Fs. defaultFS – Specifies the address of HDFS and the name of the default file system. A URI whose scheme and permissions determine FileSystem’s implementation. The uri SCHEME determines the Config property of the named FileSystem implementation class (fs.scheme.impl). Uri permissions are used to determine the host, port, and so on of the file system. In local mode, the configuration can be as follows:

<configuration>
  <property>
    <name>fs.defaultFS</name>
    <value>hdfs://localhost:9000</value>
  </property>
</configuration>
Copy the code

In full distributed mode, the configuration can be as follows:

<configuration>
  <property>
    <name>fs.defaultFS</name>
    <value>hdfs://master:9000</value>
  </property>
  <property>
    <name>io.file.buffer.size</name>
    <value>131072</value>
  </property>
  <property>
    <name>hadoop.tmp.dir</name>
    <value>file:/home/hadoop/tmp</value>
  </property>
  <property>
    <name>hadoop.proxyuser.hduser.hosts</name>
    <value>*</value>
  </property>
  <property>
    <name>hadoop.proxyuser.hduser.groups</name>
    <value>*</value>
  </property>
</configuration>
Copy the code

Hadoop.tmp. dir – Specifies a temporary hadoop directory. For example, NameNode data of HDFS is stored in this directory by default. Dir is/TMP /hadoop-${user.name}. NameNode stores HDFS metadata in/TMP. If the OS restarts, / TMP will be cleared. NameNode metadata loss is a very serious problem, so we should modify the path.

More configuration properties can be found here

5. Configuration HDFS – site. XML

vi etc/hadoop/hdfs-site.xml
Copy the code

Dfs. replication – The number of backups when HDFS storage is configured. Set this parameter to 1 because this is a pseudo-distributed environment with only one node.

Formatting HDFS

hdfs namenode -format
Copy the code

Formatting is to block datanodes in the HDFS, a distributed file system. The initial metadata generated after partitioning is stored in NameNode. After formatting, check whether the DFS directory exists in the hadoop.tmp.dir (/opt/data in this example) specified in core-site. XML. If yes, the formatting is successful.

ll /opt/data/tmp
Copy the code

Note:

When formatting, pay attention to the permissions of the hadoop.tmp.dir directory. Common hadoop users should have read and write permissions. You can change the owner of /opt/data to Hadoop.

sudo chown -R hadoop:hadoop /opt/data
Copy the code

View the directory formatted by NameNode

ll /opt/data/tmp/dfs/name/current
Copy the code

Fsimage – Is a persistent file to which NameNode metadata is stored when memory is full.
Fsimage *. Md5 – Is a checksum file used to verify the integrity of fsimage.
Seen_txid – is the hadoop version
VERSSION – The file holds namespaceID: the unique ID of the NameNode. ClusterID: indicates the clusterID. NameNode and DataNode cluster ids should be the same.
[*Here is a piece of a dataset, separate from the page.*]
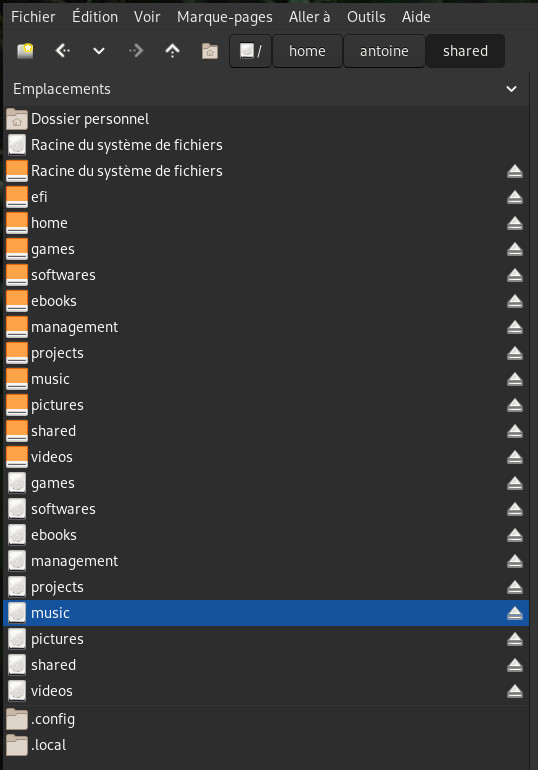Expand the Emplacements side pane chooser
The width and height of the screenshot is (538, 770).
(x=511, y=89)
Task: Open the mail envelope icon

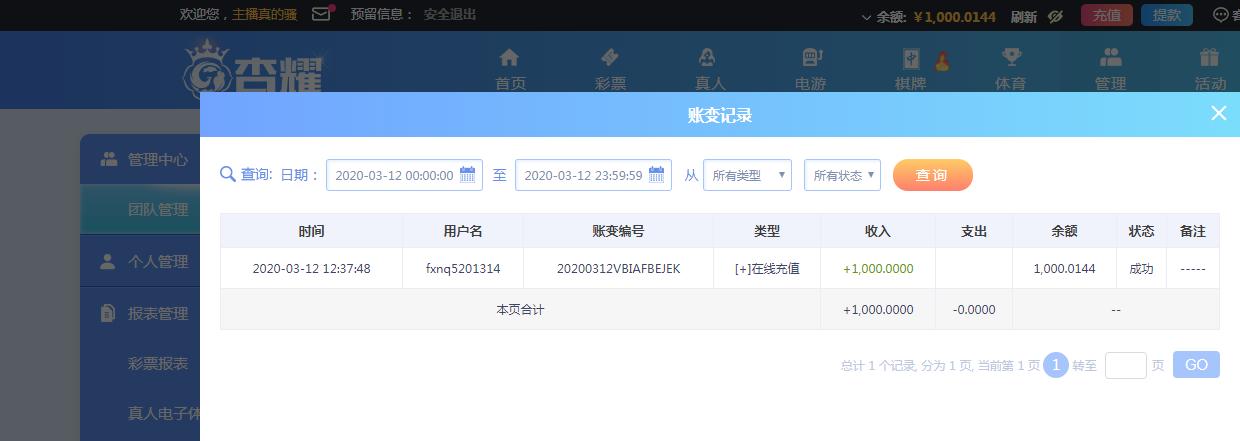Action: tap(321, 14)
Start namenode, Datanode, and SecondaryNamenode

Create a directory, upload, and download files on HDFS

Create a directory

hdfs dfs -mkdir /demol
Copy the code

The directories created by HDFS cannot be viewed by using ls. In this case, you can run the following command to view the directories

hdfs dfs -ls /
Copy the code

Upload local files to HDFS

HDFS DFS -put {local file path} /demolCopy the code

When I uploaded the file, I was prompted that datanode was not started. Later, I used the JPS command to check and found that datanode was automatically shut down. The cause of this problem is that the clusterID of Datanode does not match that of Namenode.

XML and core-site. XML. If there is no error, check whether name in TMP/DFS matches cluster ID in data VERISON. If no, delete current files in Datanode and restart. Alternatively, change the cluster ID

Download the file to the local PC

HDFS DFS -get {HDFS file path}Copy the code

Configuration mapred – site. XML, yarn – site. XML

There is no mapred-site. XML file by default, but there is a mapred-site.xml.template configuration template file. Copy the template to generate mapred-site.xml

cp etc/hadoop/mapred-site.xml.template etc/hadoop/mapred-site.xml 
Copy the code

Add the following configuration:

<property>
<name>mapreduce.framework.name</name>
<value>yarn</value>
</property>
Copy the code

Specifies that MapReduce runs on the YARN framework.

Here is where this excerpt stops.